Gumpel: Sim. Logo depois da minha nomeação como relator, eu combinei com os poucos arquivistas da época, com quem eu tinha relações muito cordiais, até porque eles sabiam que tinha sido o papa quem tinha me dado essa ordem, para que eles me enviassem uma cópia dos documentos que eles achassem que poderiam me interessar. Eles fizeram isso regularmente, e, à medida que o trabalho avançava, aos poucos, eu pude trabalhar na posição que apresentamos em 2004. Não tivemos pressa. Em alguns casos, as postulações avançaram com pressa, mas eu sou um historiador profissional: é necessário examinar cada questão para ter certeza científica. Nesse arquivo não há nada que eu não tenha visto. O postulador, o professor Molinari, e eu, examinamos cada coisa até o fundo, para apresentá-las à congregação e submetê-las a três discussões: primeiro, a dos historiadores; depois, a dos teólogos; finalmente, a dos cardeais e bispos da congregação. Tivemos treze avaliadores que foram unânimes ao dar um parecer extremamente positivo e aconselharam o então pontífice, agora emérito, Bento XVI, a fazer imediatamente a declaração das virtudes heroicas do papa Pacelli. Bento XVI, para quem eu tinha trabalhado bastante quando ele era prefeito da Congregação do Santo Ofício, quis considerar pessoalmente as coisas, porque há várias objeções à causa de beatificação.

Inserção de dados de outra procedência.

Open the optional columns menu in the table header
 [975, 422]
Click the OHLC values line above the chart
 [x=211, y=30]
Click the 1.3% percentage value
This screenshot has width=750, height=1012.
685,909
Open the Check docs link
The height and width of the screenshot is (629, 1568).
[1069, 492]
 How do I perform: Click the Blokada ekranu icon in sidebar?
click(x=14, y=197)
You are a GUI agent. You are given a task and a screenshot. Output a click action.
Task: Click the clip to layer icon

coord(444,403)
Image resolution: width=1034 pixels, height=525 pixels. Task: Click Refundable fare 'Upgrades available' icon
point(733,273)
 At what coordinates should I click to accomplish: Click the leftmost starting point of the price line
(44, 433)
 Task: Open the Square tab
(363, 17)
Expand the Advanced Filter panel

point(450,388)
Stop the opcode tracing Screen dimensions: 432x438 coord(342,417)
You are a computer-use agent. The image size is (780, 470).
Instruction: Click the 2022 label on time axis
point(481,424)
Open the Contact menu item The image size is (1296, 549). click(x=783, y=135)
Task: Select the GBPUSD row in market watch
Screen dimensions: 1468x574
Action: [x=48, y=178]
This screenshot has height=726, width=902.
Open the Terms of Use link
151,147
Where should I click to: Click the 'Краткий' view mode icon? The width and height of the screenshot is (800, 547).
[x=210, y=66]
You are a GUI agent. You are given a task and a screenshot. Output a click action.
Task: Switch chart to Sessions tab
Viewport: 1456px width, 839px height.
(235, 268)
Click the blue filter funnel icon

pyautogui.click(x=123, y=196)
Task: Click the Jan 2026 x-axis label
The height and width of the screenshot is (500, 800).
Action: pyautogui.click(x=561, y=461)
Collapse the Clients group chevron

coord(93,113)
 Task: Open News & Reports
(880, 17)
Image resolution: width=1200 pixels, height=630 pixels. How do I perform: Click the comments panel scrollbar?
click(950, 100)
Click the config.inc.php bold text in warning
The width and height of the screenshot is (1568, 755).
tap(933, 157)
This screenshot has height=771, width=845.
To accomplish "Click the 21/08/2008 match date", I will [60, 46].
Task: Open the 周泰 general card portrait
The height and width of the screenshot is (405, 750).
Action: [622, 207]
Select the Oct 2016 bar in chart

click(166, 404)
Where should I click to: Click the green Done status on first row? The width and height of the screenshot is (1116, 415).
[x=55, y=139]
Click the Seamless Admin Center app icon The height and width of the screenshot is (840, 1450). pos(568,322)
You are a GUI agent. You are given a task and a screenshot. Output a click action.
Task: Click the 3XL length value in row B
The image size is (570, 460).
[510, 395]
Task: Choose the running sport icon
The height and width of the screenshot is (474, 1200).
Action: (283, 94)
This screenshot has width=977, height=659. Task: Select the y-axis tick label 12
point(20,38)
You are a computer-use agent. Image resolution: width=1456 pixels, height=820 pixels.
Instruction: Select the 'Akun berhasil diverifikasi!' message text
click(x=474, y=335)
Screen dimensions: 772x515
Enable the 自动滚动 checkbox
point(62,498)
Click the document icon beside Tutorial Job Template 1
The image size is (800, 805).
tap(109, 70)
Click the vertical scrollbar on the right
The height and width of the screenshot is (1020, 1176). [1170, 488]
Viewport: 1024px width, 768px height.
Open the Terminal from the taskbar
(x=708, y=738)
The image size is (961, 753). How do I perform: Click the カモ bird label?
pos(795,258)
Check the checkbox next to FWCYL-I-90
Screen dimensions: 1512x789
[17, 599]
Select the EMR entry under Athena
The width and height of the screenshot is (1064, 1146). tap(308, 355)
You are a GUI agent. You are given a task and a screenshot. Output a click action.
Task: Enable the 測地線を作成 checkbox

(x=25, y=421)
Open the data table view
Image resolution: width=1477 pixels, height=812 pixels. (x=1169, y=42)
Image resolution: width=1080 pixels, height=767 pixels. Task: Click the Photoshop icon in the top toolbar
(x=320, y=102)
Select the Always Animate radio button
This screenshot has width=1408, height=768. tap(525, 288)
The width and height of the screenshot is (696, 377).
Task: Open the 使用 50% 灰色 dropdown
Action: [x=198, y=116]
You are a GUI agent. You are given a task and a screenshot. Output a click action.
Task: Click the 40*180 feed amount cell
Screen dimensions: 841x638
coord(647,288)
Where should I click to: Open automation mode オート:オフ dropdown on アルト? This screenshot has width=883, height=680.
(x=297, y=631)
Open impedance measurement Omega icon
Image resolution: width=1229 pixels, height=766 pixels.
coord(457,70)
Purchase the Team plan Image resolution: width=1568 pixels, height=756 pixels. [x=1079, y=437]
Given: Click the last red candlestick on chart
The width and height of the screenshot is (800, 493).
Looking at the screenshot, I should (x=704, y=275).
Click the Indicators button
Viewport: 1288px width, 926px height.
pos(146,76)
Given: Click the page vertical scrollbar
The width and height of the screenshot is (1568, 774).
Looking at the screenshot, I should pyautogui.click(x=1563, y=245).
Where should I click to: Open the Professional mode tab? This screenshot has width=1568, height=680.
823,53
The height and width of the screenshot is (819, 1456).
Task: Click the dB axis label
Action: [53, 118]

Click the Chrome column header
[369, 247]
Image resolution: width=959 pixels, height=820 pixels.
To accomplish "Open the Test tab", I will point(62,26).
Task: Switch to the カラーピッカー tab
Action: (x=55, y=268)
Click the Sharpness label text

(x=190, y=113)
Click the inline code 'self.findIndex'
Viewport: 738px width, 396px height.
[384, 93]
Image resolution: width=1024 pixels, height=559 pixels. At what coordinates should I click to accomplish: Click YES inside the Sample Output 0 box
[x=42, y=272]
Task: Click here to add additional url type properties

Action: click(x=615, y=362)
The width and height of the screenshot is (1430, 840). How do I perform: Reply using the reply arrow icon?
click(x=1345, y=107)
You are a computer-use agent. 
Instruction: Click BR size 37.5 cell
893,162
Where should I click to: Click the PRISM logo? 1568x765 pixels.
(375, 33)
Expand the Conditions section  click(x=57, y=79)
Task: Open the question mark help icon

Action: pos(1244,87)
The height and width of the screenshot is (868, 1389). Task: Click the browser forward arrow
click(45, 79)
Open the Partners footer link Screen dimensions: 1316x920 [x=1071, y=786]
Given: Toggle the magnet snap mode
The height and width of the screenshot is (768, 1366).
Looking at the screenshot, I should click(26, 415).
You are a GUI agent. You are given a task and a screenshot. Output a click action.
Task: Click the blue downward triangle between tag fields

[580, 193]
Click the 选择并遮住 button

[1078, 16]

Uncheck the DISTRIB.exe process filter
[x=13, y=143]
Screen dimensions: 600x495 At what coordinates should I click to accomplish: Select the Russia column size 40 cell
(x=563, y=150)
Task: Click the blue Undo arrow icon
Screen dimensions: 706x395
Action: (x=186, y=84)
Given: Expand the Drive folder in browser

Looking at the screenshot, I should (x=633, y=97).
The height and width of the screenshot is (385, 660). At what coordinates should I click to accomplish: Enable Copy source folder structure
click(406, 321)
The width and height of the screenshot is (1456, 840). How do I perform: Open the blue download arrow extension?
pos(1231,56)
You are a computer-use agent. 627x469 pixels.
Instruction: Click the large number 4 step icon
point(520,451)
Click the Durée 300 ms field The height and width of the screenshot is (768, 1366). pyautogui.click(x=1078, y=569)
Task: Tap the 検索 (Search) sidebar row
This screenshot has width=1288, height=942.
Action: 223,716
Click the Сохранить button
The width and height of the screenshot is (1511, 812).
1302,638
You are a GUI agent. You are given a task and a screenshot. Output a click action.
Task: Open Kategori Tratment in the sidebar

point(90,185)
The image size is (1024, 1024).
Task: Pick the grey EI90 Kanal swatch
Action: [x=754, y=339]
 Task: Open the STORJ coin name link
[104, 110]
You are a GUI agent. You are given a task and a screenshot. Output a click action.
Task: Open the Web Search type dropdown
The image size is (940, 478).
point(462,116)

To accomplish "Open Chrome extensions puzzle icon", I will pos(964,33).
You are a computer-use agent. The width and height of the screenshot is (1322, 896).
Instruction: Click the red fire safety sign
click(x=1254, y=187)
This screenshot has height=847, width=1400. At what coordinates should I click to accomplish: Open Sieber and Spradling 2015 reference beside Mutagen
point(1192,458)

De parte de quem, em particular?

Gumpel: Elas vêm principalmente de três fontes. Primeiro, dos comunistas, que fizeram uma grande propaganda, cheia de informações falsas, contra Pio XII; em particular, os russos soviéticos, mas também os comunistas italianos, embora em menor medida. A segunda fonte é a maçonaria, que, em grande parte, sempre foi muito anticatólica. Há também grupos maçônicos humanitários, mas os verdadeiros maçons, ingleses e franceses, se dizem livres pensadores e são contra qualquer religião. A terceira fonte, e isso é doloroso para mim, são alguns grupos de judeus. Mas quando se fala de grandes grupos de pessoas de uma nação, de uma religião etc., é preciso distinguir sempre. Eu recebi a visita de oitocentos rabinos, extremamente fiéis à lei de Moisés, que me disseram: "Nós não temos nada a ver com esses ataques contra Pio XII. Sabemos que ele salvou milhares e milhares de pessoas. Estamos muito agradecidos". Mas há judeus, em muitos casos ateus, que fizeram uma campanha para afirmar que o papa não tinha feito nada, indo contra as afirmações de muitos judeus de primeira grandeza. Para citar apenas um exemplo: Martin Gilbert, que é considerado o maior especialista no Holocausto, é 100% a favor de Pio XII.